Will the future of large language models limit users to cutting-edge models from a handful of companies, or will users be able to choose among powerful models from a large number of developers? We’re still early in the development of large language models (LLMs), but I believe that users will have access to models from many companies. This will be good for innovation.

We've seen repeatedly that yesterday’s supercomputer is tomorrow’s pocket watch. Even though training an LLM currently requires massive data and infrastructure, I see encouraging progress toward wider availability and access along three dimensions:

  • Open models are gaining traction and delivering solid performance, such as BigScience’s BLOOM, Tsinghua University’s GLM, and Meta’s OPT (released under a restrictive license that welcomes researchers but bars commercial use). Today’s open models aren’t as good as some proprietary models, but they will continue to improve rapidly.
  • Researchers are developing techniques to make training more efficient. DeepMind published recommendations for how to train LLMs given a fixed computational budget, leading to significant gains in efficiency. Although it addresses smaller models, cramming improves the performance that can be achieved with one day of training language models on a single GPU. Recent work using eight-bit and even four-bit computation is also pushing the possibilities for inference.
  • As more teams develop and publish LLMs, there will be systematic comparisons that empower users to pick the right one based on cost, availability, and other criteria. For example, a team led by Percy Liang carried out an extensive study that compares LLMs. (Skip to the “Our Findings” section if you’re impatient to see their conclusions.)

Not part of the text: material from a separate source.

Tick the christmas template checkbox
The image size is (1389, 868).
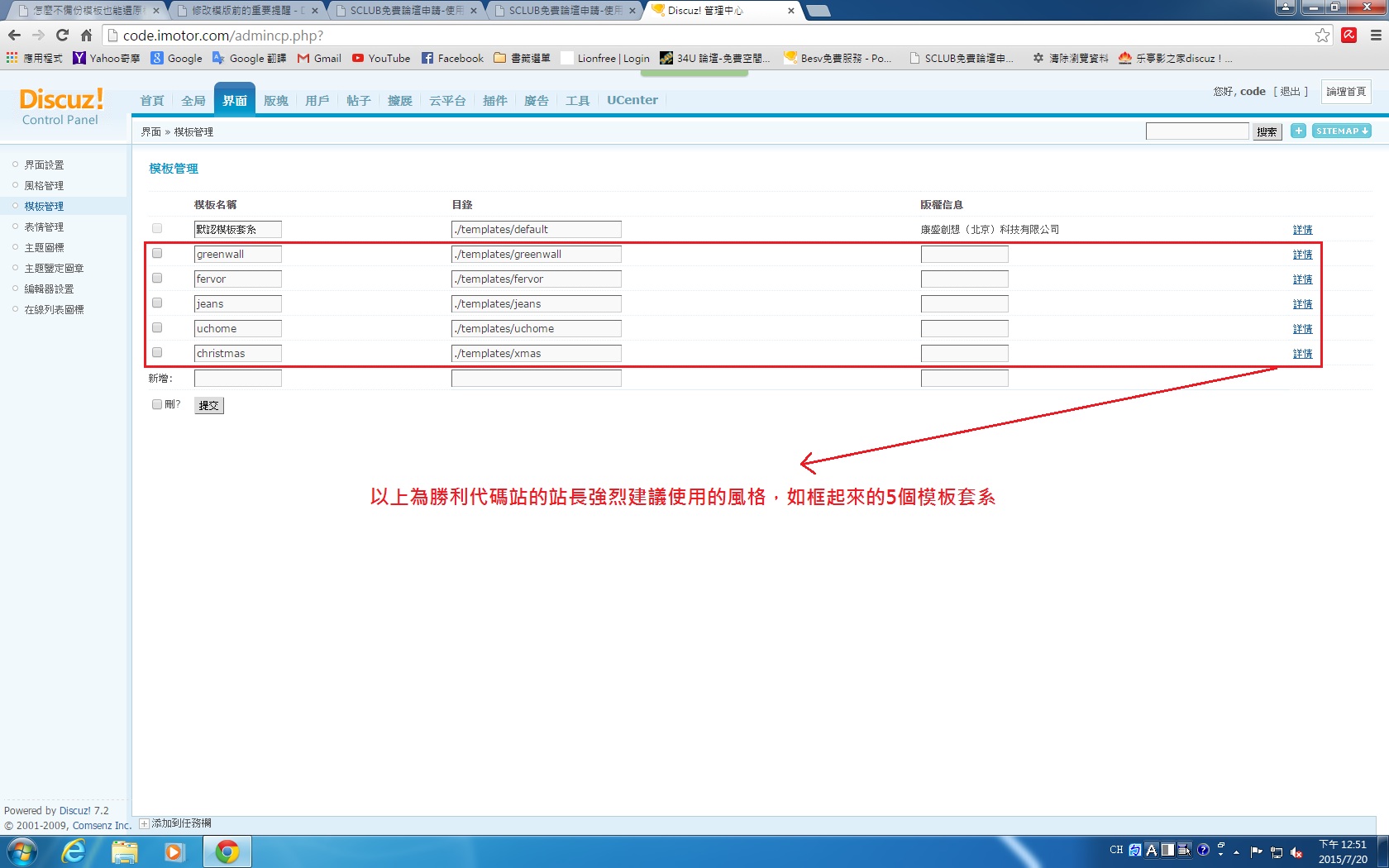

There were times in my career when I worked with some of the world’s biggest systems dedicated to training deep learning models, but they didn’t last. I had access to massive parallel computing power at Google, and my teams built an early GPU server at Stanford and a high-performance computing system focused on speech recognition. Faster systems soon left those formerly cutting-edge systems in the dust. Even though training an LLM currently requires a daunting amount of computation, I see little reason to believe that it won’t quickly become much easier, particularly given the widespread excitement and massive investment around them.

What does this mean for businesses? Many companies have built valuable and defensible businesses using early innovations in deep learning, and I foresee that similarly valuable and defensible systems will be built using recent innovations in LLMs and, more broadly, generative AI.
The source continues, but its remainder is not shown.